Civil partnership is a legally recognised life-long civil union between two people of the same sex.
Since the enactment of the Marriage Act 2015, no new civil partnerships may be registered in Ireland.
What was required to enter into a valid civil partnership?
- Capacity (you must not have been party to an existing civil partnership or marriage; and you must have the mental capacity to understand the nature of civil partnership).
- Full and free consent.
- Both parties must be 18 years of age.
Impact of the Marriage Act 2015
Same sex marriage was introduced in Ireland by a referendum in May 2015 and legislation came into effect on the 16 November of that year. Same sex couples can now legally enter into marriage and have the same legal rights and obligations towards each other as opposite sex married couples.
Since the 16 November 2015, no new notifications of civil partnerships can be made. However, the status of existing civil partnerships remain the same since that date.
The legislation allowed for a period of six months to May 2016 for civil partnerships to be registered where notification of the ceremony had been made prior to November 2015. Therefore, after May 2016 no civil partnerships have been registered in Ireland.
Civil partnerships registered abroad since 16 May 2016 are not recognised as civil partnerships in Ireland.
Couples in a civil partnership can apply to marry or remain in a civil partnership. If they marry their civil partnership is automatically dissolved.
Further information is available on the Department of Justice website.
On This Page
Rights and Responsibilities of Civil Partners
Whilst some of the rights are the same or similar to those applicable to a married couple, there are many ways in which the two relationships differ, most especially in respect of the rights and responsibilities owed by the parties to each other. A document outlining the legal differences between the two relationship statuses can be found here.
What are the tax implications of a civil partnership?
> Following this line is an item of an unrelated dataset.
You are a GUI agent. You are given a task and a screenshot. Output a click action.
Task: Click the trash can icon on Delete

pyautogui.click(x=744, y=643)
The Revenue Commissioners provides helpful information on the tax implications of civil partnerships, which can be found here.
Can the parties to a Civil Partnership adopt a child together?
Following the enactment of the Children and Family Relationships Act 2015, a couple who has entered into a civil partnership are eligible to adopt a child, and the rights of a civil partnership couple in respect of their adopted child are now the same as those of a married couple in respect of their adopted child. This part of the Act has been given effect by the Adoption (Amendment) Act 2017.
If a couple who has entered into a Civil Partnership has a child through assisted human reproduction, what is its legal status and its rights/responsibilities in respect of that child?
In a same sex male civil partnership, where one of the couple donates sperm, he shall be the biological father and unless he has lived with the mother of the child for a period of 12 months, including 3 months after the birth of the child, he does not have any automatic right to guardianship. However, he will have the right to apply to the court for guardianship status and/or can agree guardianship status through an agreement with the gestational mother.
In a same sex female civil partnership, where one of the couple is the gestational mother and provides her own egg, she shall be the legal mother of that child.
Following the enactment of the Children and Family Relationships Act 2015, a civil partner who is not the biological parent of the child of his/her civil partner, but has shared with that biological parent, responsibility for the child’s day-today care for a period of more than 2 years; he/she can apply to the court for an order appointing him/her the guardian of the child. The Act was commenced on 18th January 2016 but does not have retrospective effect so applications for guardianship by a civil partner on this basis can only be brought before the court since January 2018.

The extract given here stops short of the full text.